Let now $\lambda_B$ be Bob's scaling factor for distances between lines of constant position (which is forced upon him). This scaling factor need not equal Alice's $\lambda_A$. If $\lambda'_B$ is Bob's scaling factor for distances between lines of constant time, we must see $\lambda'_B = \lambda_B$ (as it happens for Alice). Let a beam of light be emitted at a point $p$ and absorbed one unit of Bob's time later at point $q$. We draw lines of constant position and time through $p$ and $q$ to form a parallelogram:

If $\theta_B$ is the angle between Bob's lines of constant position and constant time, then the vertical-ish sides of the parallelogram are equal to $\mu'_B = \lambda'_B/\sin(\theta_B)$, and the horizontal-ish sides are equal to $\mu_B = \lambda_B/\sin(\theta_B)$. Since the diagonal of this parallelogram bisects the angle between its sides, it follows that it must be a rhombus, and hence $\mu_B = \mu'_B$, so that $\lambda'_B = \lambda_B$ as was to be shown.

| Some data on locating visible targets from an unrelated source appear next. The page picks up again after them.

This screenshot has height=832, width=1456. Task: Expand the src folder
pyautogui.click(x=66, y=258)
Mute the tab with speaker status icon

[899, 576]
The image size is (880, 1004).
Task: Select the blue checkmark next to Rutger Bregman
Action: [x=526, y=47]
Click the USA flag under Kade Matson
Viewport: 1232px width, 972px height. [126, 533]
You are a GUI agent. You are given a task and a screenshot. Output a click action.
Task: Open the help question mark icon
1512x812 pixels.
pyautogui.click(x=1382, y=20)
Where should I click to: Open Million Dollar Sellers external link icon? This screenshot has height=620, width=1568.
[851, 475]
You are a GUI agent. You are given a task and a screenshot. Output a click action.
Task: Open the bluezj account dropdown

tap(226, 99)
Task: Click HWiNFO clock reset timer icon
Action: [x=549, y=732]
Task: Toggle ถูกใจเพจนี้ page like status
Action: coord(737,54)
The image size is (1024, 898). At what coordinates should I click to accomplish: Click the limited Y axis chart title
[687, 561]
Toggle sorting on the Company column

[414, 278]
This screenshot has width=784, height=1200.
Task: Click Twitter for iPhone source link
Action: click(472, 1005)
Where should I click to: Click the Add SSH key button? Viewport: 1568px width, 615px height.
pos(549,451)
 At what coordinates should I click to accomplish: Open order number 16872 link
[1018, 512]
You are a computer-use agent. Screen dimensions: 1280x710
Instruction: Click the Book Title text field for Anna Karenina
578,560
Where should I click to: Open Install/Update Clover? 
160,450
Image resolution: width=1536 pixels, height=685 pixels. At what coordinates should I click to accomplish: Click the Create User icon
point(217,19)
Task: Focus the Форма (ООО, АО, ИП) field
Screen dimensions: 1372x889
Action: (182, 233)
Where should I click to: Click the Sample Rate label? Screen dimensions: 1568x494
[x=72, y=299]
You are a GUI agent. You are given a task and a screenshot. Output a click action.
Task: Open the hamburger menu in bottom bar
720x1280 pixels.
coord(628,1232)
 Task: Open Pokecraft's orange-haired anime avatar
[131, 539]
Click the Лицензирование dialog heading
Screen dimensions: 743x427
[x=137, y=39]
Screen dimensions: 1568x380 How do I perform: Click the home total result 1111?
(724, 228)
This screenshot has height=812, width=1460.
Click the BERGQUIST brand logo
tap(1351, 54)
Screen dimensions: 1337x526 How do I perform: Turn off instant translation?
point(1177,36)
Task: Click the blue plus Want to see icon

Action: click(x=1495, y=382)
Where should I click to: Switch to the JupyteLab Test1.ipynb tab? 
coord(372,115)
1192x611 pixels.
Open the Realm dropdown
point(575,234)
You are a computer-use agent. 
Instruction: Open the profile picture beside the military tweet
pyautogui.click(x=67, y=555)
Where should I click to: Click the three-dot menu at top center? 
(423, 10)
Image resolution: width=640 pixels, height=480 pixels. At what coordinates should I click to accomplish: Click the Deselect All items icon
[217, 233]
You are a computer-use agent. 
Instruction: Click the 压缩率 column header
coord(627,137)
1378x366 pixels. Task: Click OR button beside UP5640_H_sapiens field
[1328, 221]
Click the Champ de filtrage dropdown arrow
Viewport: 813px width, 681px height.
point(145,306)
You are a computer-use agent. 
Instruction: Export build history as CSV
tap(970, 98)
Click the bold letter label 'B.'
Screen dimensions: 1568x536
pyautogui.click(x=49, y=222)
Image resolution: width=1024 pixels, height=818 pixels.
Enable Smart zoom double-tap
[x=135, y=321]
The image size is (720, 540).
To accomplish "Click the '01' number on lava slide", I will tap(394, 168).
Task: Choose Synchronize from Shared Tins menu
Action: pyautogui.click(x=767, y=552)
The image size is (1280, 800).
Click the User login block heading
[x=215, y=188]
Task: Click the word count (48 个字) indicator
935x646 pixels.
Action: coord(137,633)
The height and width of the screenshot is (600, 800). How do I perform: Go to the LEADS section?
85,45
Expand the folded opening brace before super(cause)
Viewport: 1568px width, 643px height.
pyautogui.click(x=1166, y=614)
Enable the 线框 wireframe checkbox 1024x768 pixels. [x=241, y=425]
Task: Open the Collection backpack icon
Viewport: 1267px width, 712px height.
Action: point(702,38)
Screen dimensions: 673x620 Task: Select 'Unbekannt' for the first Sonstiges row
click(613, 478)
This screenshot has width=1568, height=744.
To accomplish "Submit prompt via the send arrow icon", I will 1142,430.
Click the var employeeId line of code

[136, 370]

We thus conclude that Bob's labelings of the Alice's diagram will work exactly the same way as if he had drawn the diagram himself to begin with, so that the procedure for drawing spacetime diagrams is correctly observer-independent. In his paper, Mermin goes on to establish a relationship between the scaling factors: \[ \lambda_A \mu_A = \lambda_B \mu_B \] From this relationship he extracts the invariance of the spacetime interval $(\Delta t)^2 - (\Delta x)^2$. I find his proofs a bit technical and confusing, so now is a good time to switch over to Brill and Jacobson's paper.

The invariance of the interval

Let us agree to orient our spacetime diagrams in such a way so that the light lines make an angle of $45^\circ$ with the vertical direction, and so that the forward direction in time is the upwards direction in the diagram (as we have been doing). Any line whose angle with the vertical direction is less than $45^\circ$ may represent a line of constant position for some inertial observer (e.g. an observer who travels along such a line). Such lines are said to be timelike.

Reciprocally, any line whose angle with the horizontal direction is less than $45^\circ$ may represent a line of constant time for some inertial observer (e.g. the observer who travels along a line symmetric to the given one with respect to the diagonal). Such lines are said to be spacelike. The diagonal lines, which represent possible trajectories of light, are said to be lightlike (or some times null).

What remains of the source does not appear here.